**Task brief**. Lay out the data from its first line through the line containing "Task: Click on" as a JSON list of strings, one string per line, and leave out any blank lines.

**Information supplied**.
⟨
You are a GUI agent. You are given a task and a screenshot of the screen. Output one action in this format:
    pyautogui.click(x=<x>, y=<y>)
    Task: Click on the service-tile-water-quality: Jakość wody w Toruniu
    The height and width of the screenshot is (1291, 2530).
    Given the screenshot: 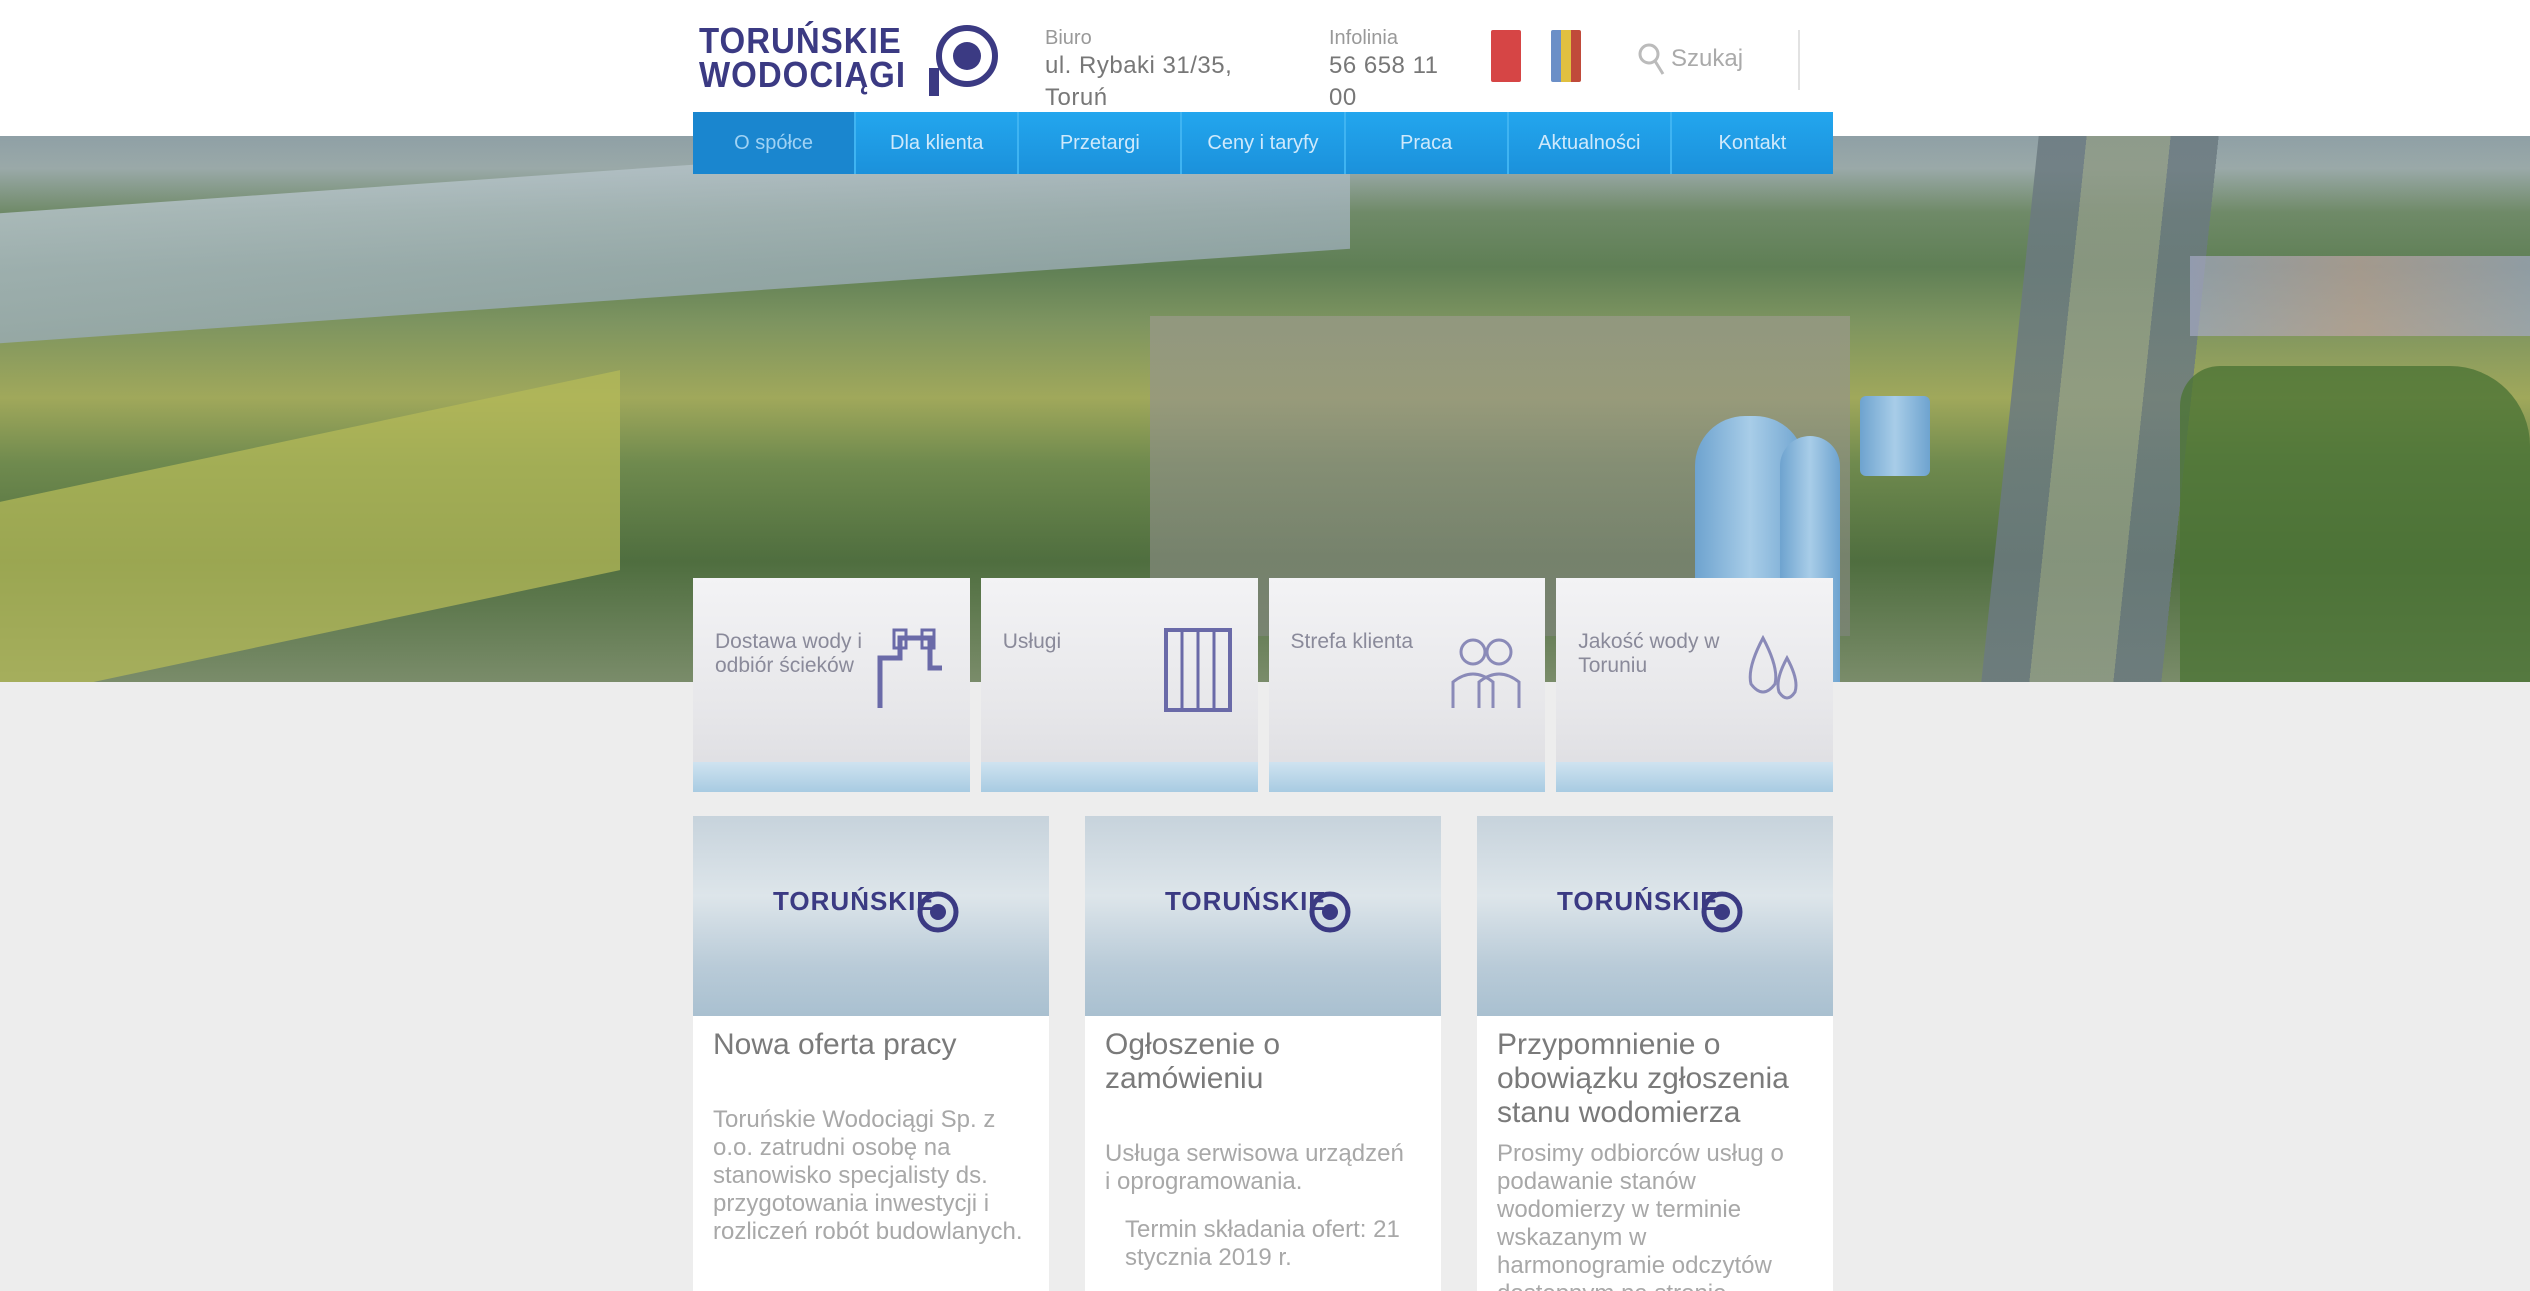 What is the action you would take?
    pyautogui.click(x=1694, y=685)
⟩
**Written solution**.
[
  "You are a GUI agent. You are given a task and a screenshot of the screen. Output one action in this format:",
  "    pyautogui.click(x=<x>, y=<y>)",
  "    Task: Click on the service-tile-water-quality: Jakość wody w Toruniu"
]